BEGIN Given records

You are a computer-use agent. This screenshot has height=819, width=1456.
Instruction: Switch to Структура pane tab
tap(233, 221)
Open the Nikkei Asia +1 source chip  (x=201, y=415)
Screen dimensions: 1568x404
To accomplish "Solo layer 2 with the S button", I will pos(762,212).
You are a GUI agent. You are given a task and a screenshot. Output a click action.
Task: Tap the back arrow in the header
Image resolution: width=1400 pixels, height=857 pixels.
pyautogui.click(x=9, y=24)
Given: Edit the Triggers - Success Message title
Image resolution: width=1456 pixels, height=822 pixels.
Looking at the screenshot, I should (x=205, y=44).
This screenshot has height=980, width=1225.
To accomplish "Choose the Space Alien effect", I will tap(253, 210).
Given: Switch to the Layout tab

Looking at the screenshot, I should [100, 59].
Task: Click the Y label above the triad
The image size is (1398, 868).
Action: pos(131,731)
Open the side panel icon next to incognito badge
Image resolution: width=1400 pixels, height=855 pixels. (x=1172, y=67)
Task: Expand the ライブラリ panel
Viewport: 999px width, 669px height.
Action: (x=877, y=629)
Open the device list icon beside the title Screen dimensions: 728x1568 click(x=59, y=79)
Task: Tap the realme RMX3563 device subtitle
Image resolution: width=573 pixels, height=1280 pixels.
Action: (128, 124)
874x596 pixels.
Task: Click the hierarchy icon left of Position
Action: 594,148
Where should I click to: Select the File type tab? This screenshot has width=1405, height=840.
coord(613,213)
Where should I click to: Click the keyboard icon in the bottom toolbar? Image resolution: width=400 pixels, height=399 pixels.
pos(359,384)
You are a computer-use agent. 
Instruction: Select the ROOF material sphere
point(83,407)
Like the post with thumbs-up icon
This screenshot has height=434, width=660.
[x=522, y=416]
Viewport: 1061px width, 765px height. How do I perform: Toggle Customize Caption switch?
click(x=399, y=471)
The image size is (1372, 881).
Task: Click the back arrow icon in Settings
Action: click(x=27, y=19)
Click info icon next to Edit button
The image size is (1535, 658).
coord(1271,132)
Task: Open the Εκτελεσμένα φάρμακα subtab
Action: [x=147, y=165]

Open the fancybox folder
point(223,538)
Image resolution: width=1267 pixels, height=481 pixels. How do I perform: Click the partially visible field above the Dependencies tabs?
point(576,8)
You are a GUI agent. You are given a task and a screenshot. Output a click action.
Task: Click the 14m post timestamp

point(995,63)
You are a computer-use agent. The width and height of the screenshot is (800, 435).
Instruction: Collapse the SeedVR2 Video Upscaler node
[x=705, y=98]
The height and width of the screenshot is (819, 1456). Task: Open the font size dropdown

END Given records

Task details –
Copy out all of the lines above, word for word, from the first one to the last.

Output –
You are a computer-use agent. This screenshot has height=819, width=1456.
Instruction: Switch to Структура pane tab
tap(233, 221)
Open the Nikkei Asia +1 source chip  (x=201, y=415)
Screen dimensions: 1568x404
To accomplish "Solo layer 2 with the S button", I will pos(762,212).
You are a GUI agent. You are given a task and a screenshot. Output a click action.
Task: Tap the back arrow in the header
Image resolution: width=1400 pixels, height=857 pixels.
pyautogui.click(x=9, y=24)
Given: Edit the Triggers - Success Message title
Image resolution: width=1456 pixels, height=822 pixels.
Looking at the screenshot, I should (x=205, y=44).
This screenshot has height=980, width=1225.
To accomplish "Choose the Space Alien effect", I will tap(253, 210).
Given: Switch to the Layout tab

Looking at the screenshot, I should [100, 59].
Task: Click the Y label above the triad
The image size is (1398, 868).
Action: pos(131,731)
Open the side panel icon next to incognito badge
Image resolution: width=1400 pixels, height=855 pixels. (x=1172, y=67)
Task: Expand the ライブラリ panel
Viewport: 999px width, 669px height.
Action: (x=877, y=629)
Open the device list icon beside the title Screen dimensions: 728x1568 click(x=59, y=79)
Task: Tap the realme RMX3563 device subtitle
Image resolution: width=573 pixels, height=1280 pixels.
Action: (128, 124)
874x596 pixels.
Task: Click the hierarchy icon left of Position
Action: 594,148
Where should I click to: Select the File type tab? This screenshot has width=1405, height=840.
coord(613,213)
Where should I click to: Click the keyboard icon in the bottom toolbar? Image resolution: width=400 pixels, height=399 pixels.
pos(359,384)
You are a computer-use agent. 
Instruction: Select the ROOF material sphere
point(83,407)
Like the post with thumbs-up icon
This screenshot has height=434, width=660.
[x=522, y=416]
Viewport: 1061px width, 765px height. How do I perform: Toggle Customize Caption switch?
click(x=399, y=471)
The image size is (1372, 881).
Task: Click the back arrow icon in Settings
Action: click(x=27, y=19)
Click info icon next to Edit button
The image size is (1535, 658).
coord(1271,132)
Task: Open the Εκτελεσμένα φάρμακα subtab
Action: [x=147, y=165]

Open the fancybox folder
point(223,538)
Image resolution: width=1267 pixels, height=481 pixels. How do I perform: Click the partially visible field above the Dependencies tabs?
point(576,8)
You are a GUI agent. You are given a task and a screenshot. Output a click action.
Task: Click the 14m post timestamp

point(995,63)
You are a computer-use agent. The width and height of the screenshot is (800, 435).
Instruction: Collapse the SeedVR2 Video Upscaler node
[x=705, y=98]
The height and width of the screenshot is (819, 1456). Task: Open the font size dropdown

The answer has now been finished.